In the entries below, find the line with "Screen dimensions: 1319x896", then set it down exactly along with each line after it to the end, skipping any pictures.

===== RECORDS FOR THIS EXERCISE

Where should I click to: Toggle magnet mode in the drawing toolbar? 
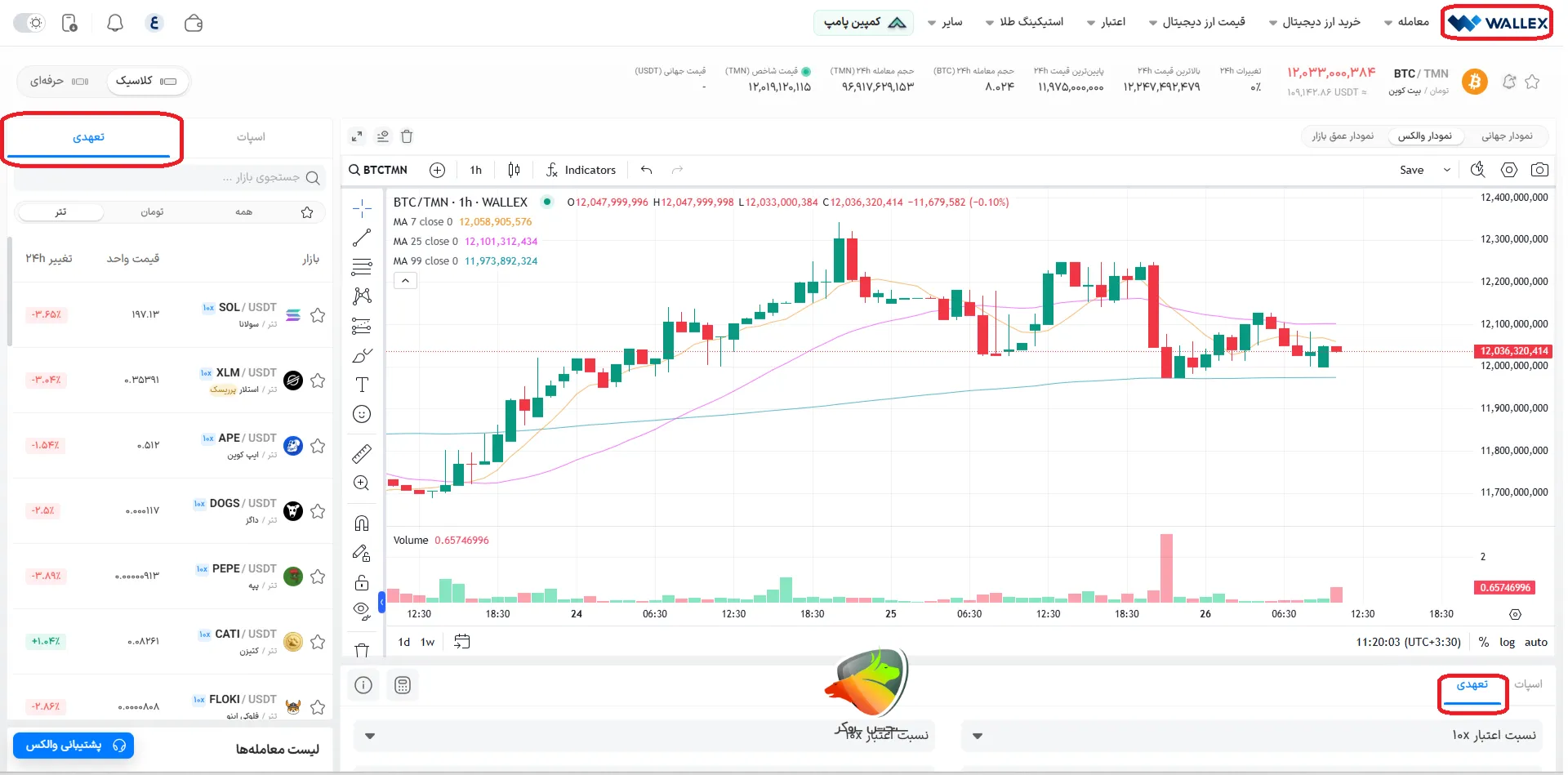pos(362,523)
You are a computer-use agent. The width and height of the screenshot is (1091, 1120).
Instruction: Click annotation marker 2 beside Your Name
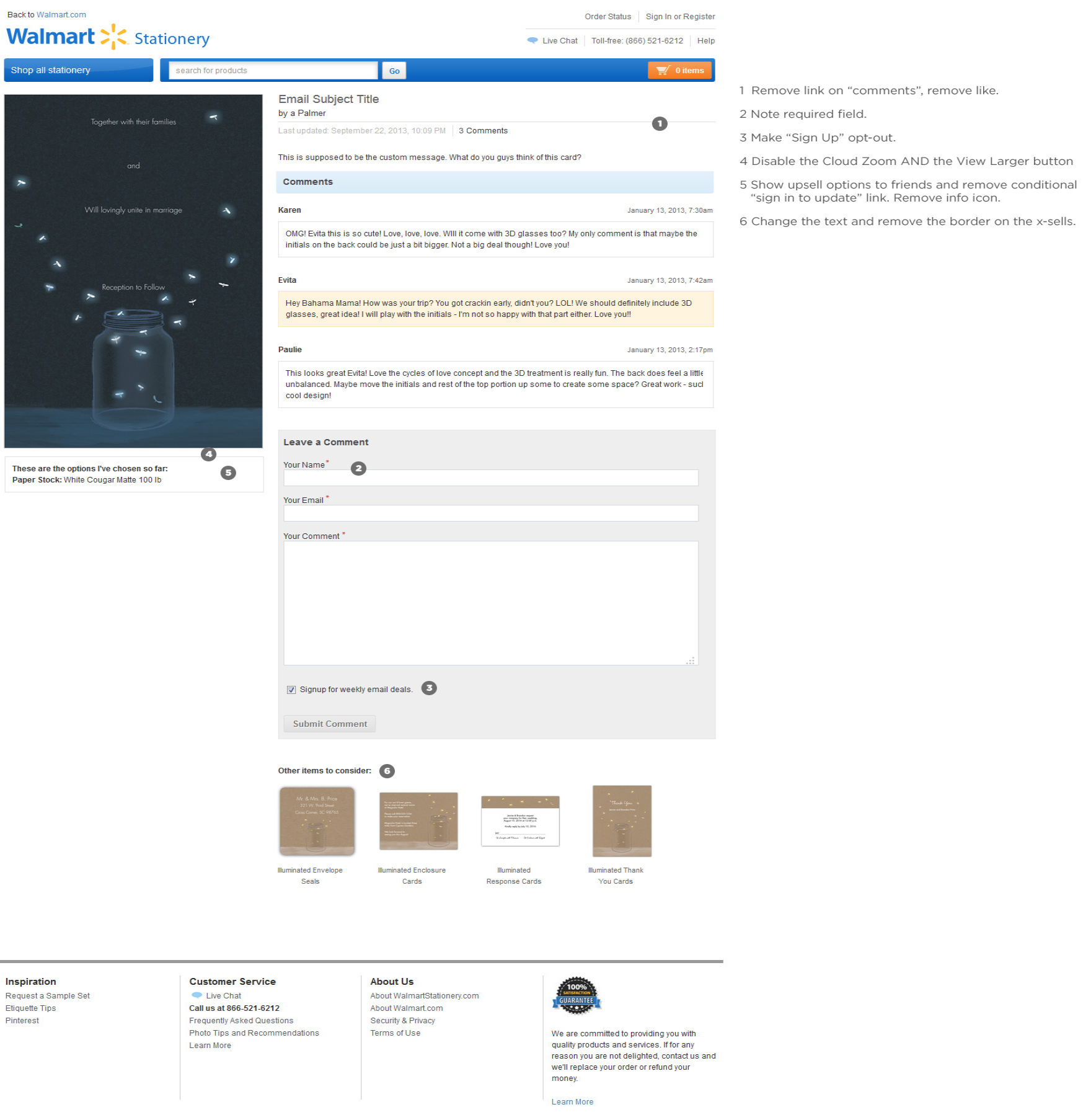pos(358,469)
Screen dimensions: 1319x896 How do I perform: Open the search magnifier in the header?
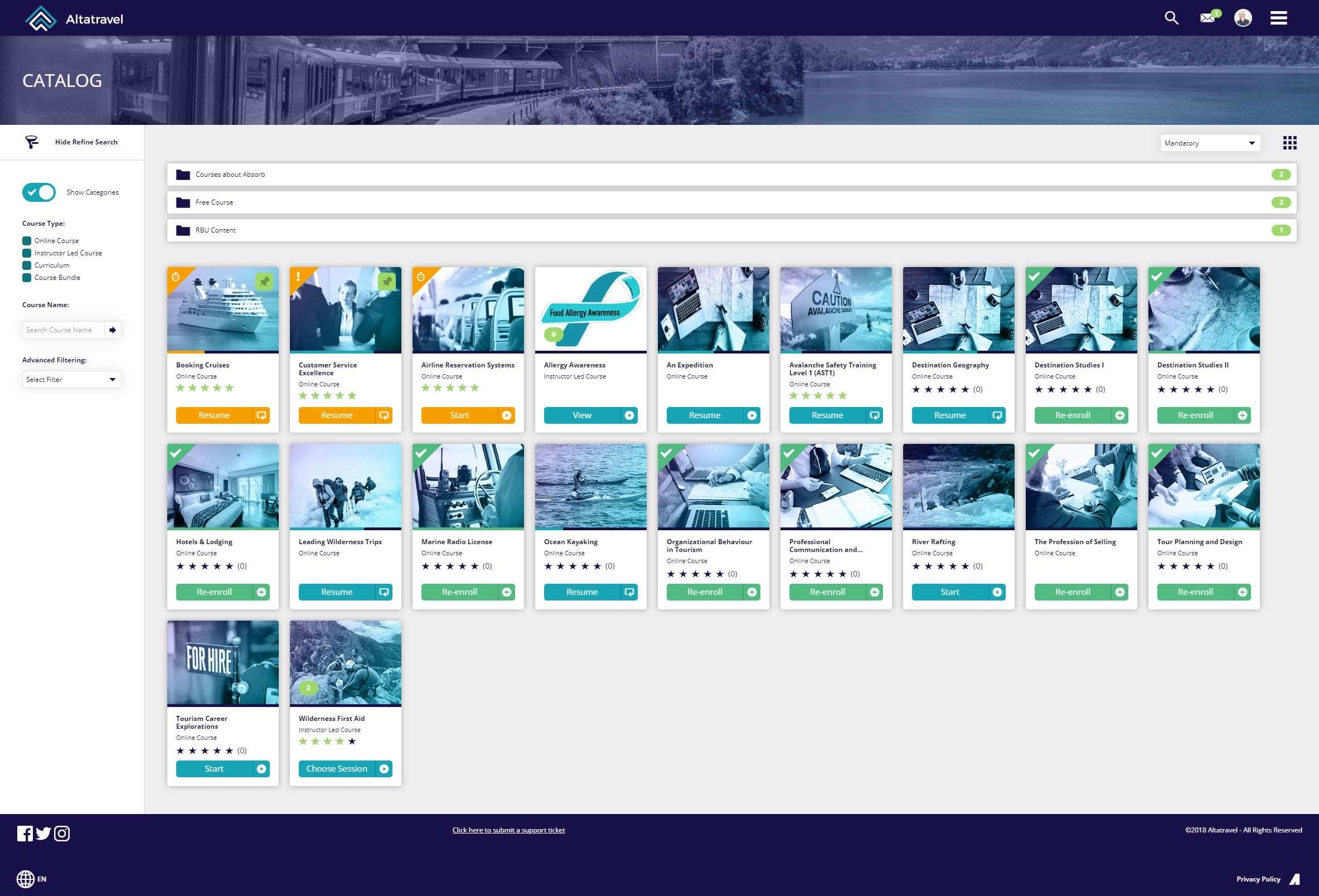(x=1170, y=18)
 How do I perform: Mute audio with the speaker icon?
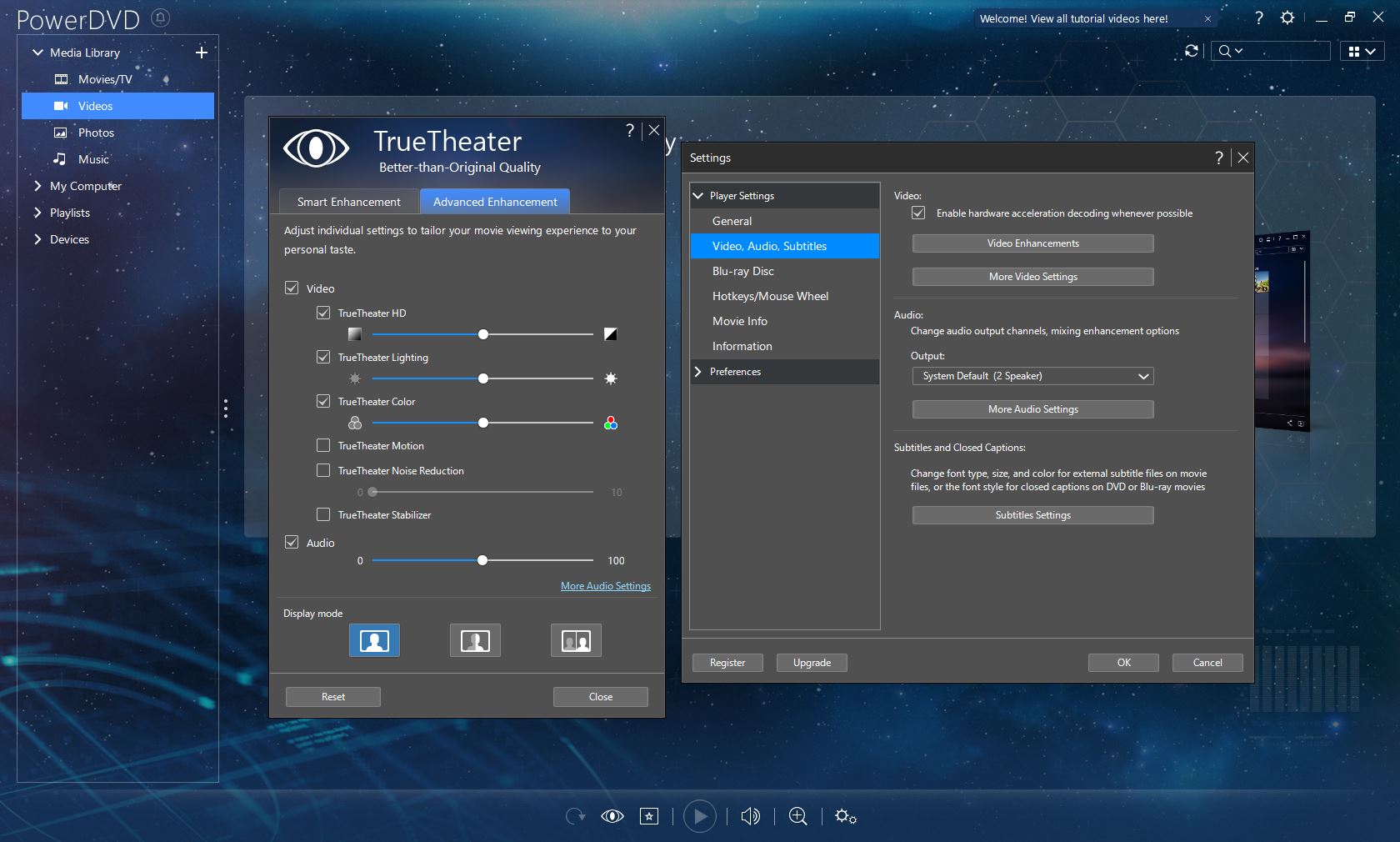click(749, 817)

==========

EXERCISE OUTPUT:
Screen dimensions: 1319x896 How do I perform: Open the search magnifier in the header?
(x=1170, y=18)
 How do I perform: Mute audio with the speaker icon?
click(749, 817)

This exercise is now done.